Using its hydrophone dubbed “Big Ears” the Nova Scotia company was able to determine the source of the leak, the rig was repaired and righted, and the entrepreneurial Nova Scotian began to realize the large potential for acoustic technology.
Wood and Desiree Stockermanns eventually formed Ocean Sonics Ltd. in 2012.
Their main product, the icListen hydrophone, was developed in those early years.
As they built their client base, and the order sheet kept growing, Ocean Sonics realized it needed more space than the old general store in Great Village offered.
“We were just getting far too large to manufacture the amount of hydrophones that were demanded, from that tiny facility.”
In addition to acoustic hydrophones, the company also builds the battery packs, buoys and other essentials for the hydrophones. They also provide software packages, and data analysis and reports from the acoustic data.
They moved to Truro in April, 2019.
Today the company is working on its newest generation of hydrophones, the icKayak, from its Truro office.
From six employees 10 years ago, the company has grown to 20 and they are currently in hiring mode.
Right now the company is seeking an administrator, lead mechanical engineer and a production manager.
“We are truly a global company,” added Fisher, “with hydrophones deployed in every continent, including Antarctica.”
In addition to serving commercial industries, Ocean Sonics also partners with academia.
COVID-19 has not slowed them down.
In fact, the pandemic has created what Fisher calls “a really bizarre opportunity.”
A huge decrease in vessel traffic this year, she said, means it’s gotten really quiet in the oceans.
“So there’s been this great opportunity for researchers to have this wonderful, quiet ocean to collect sound data without having any of their data masked by vessels.”
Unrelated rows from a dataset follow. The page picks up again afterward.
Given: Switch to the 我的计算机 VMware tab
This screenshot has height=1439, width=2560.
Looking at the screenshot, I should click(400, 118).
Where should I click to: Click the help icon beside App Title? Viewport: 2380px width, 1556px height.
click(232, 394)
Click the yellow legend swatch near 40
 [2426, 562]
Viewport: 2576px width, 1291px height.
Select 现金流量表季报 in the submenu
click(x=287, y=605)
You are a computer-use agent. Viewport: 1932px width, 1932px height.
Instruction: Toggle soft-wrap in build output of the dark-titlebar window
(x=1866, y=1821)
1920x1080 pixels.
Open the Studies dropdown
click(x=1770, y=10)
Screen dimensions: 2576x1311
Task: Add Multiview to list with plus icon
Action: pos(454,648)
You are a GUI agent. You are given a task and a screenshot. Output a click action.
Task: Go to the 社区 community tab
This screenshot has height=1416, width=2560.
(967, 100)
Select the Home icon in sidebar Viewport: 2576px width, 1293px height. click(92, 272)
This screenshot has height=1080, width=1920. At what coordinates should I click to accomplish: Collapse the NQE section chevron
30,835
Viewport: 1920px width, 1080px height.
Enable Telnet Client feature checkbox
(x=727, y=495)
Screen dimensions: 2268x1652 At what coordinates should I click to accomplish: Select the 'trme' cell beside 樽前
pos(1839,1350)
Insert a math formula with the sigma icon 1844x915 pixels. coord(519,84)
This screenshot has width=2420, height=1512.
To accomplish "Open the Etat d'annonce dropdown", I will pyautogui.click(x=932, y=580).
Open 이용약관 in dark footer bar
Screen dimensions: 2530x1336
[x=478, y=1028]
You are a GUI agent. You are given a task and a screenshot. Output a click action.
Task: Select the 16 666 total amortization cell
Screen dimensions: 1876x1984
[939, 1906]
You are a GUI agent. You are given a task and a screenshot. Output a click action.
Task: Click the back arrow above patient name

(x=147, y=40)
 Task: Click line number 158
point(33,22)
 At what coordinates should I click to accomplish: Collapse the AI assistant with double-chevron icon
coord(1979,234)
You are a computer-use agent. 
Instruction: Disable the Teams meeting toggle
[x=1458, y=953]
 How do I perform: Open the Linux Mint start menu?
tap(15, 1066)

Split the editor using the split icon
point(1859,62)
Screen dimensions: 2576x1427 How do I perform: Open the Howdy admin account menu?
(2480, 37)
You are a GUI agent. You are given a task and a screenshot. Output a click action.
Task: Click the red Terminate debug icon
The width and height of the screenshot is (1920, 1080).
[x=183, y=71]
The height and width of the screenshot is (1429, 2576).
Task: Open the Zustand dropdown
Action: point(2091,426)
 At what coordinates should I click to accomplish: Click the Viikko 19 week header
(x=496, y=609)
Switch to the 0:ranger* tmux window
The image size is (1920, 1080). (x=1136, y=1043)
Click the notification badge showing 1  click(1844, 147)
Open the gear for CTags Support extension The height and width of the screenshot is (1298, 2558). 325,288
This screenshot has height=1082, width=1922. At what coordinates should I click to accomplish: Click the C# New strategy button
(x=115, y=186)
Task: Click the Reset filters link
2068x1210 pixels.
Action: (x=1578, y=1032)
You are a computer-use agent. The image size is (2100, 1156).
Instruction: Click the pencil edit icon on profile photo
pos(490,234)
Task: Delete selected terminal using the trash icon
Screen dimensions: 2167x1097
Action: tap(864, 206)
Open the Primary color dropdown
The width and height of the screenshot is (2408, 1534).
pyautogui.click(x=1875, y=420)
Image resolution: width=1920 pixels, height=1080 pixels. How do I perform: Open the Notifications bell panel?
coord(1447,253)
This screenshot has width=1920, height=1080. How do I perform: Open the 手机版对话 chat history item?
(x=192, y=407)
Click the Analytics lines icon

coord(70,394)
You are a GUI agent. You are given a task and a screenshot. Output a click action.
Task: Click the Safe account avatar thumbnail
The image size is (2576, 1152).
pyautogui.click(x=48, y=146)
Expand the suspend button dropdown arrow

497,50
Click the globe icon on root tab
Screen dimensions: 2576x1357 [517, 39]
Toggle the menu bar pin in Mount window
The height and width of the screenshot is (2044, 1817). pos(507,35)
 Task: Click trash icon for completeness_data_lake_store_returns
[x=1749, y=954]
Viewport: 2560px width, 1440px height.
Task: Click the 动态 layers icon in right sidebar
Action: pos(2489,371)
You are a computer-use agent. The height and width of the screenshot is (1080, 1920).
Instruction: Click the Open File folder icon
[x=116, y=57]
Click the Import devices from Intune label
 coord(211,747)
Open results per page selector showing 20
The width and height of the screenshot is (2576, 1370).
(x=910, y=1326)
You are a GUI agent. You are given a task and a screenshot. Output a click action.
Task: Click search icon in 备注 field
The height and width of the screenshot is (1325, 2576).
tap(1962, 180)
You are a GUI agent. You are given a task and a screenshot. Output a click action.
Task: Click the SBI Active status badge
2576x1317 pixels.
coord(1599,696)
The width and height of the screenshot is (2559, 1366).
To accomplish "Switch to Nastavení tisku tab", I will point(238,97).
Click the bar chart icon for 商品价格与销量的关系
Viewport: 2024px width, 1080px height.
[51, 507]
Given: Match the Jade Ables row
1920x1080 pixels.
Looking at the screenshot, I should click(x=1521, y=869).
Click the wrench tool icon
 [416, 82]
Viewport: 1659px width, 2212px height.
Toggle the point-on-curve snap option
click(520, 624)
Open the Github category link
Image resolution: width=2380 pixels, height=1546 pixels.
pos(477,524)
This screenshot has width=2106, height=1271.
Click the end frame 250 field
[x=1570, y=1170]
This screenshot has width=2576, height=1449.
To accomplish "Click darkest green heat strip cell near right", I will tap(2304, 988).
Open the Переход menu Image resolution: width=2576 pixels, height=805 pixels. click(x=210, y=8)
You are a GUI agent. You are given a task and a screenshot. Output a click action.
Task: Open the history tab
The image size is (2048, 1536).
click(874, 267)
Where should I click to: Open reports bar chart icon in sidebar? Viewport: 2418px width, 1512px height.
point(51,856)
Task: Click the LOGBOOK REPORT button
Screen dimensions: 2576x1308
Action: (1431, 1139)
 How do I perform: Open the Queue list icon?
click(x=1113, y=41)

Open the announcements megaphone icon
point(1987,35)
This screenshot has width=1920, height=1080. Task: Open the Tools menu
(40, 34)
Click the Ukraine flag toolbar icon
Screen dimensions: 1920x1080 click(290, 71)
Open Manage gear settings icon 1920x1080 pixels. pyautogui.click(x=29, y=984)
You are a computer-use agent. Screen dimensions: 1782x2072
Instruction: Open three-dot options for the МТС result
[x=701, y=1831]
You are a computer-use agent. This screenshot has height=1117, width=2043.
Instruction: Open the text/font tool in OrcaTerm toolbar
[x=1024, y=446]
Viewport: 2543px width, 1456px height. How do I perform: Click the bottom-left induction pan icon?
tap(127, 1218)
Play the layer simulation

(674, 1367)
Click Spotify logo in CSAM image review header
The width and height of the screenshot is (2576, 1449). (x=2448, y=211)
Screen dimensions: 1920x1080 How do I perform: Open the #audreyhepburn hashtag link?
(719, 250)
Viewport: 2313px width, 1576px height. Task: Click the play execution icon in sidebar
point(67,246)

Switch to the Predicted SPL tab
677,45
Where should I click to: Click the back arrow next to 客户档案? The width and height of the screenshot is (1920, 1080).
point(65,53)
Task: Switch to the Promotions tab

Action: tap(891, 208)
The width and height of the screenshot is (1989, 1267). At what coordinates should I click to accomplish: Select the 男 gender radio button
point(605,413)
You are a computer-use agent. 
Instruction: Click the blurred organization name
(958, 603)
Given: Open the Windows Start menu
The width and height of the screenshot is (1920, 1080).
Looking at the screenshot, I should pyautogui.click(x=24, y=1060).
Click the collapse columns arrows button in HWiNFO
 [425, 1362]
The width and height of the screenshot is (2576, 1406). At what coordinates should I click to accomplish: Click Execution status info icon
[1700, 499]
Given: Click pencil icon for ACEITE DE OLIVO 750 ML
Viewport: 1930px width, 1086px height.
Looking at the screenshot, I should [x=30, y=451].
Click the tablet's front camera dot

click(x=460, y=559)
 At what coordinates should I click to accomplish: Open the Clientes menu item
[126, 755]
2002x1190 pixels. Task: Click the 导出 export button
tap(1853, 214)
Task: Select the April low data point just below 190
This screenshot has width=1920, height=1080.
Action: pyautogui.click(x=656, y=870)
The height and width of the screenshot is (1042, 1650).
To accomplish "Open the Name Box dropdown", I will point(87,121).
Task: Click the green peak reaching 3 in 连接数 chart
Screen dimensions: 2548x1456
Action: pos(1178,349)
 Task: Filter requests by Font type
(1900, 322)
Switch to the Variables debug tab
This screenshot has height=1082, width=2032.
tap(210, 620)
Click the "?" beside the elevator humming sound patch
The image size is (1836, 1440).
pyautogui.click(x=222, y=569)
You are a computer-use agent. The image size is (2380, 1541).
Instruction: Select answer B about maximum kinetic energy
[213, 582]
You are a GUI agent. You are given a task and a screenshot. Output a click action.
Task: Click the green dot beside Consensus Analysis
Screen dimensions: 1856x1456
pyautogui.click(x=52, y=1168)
The company also works closely with Atlantic Canadian universities, including Memorial University which is using icListen hydrophones in their ocean technology program.
Acoustics also has potential applications beyond the marine environment.
It might also have application in the brewing industry.
“We had some projects that were brought to our attention, using hydrophones in bubble classification in brewing and champagne making.”
Fisher, acknowledging she’s no champagne expert but has been told that the size of the bubbles during the fermenting process impacts the quality of the champagne.
And you just can’t take the cover off the vat during the fermenting process.
“So if you can listen for the much smaller, daintier carbonation, you know that you’re going to have a much better product.”
That’s where acoustic technology can play a role.
Mark Wood is CEO and president of Ocean Sonics Ltd.
In the press release to announce the expansion to BC, Wood said, “Together with our users, we are advancing the interests of ocean science, stewardship and ethical ocean industry,.
“Our goal is to make sound data more accessible. We do that by building excellent tools and supporting those exploring and preserving our oceans through acoustics.”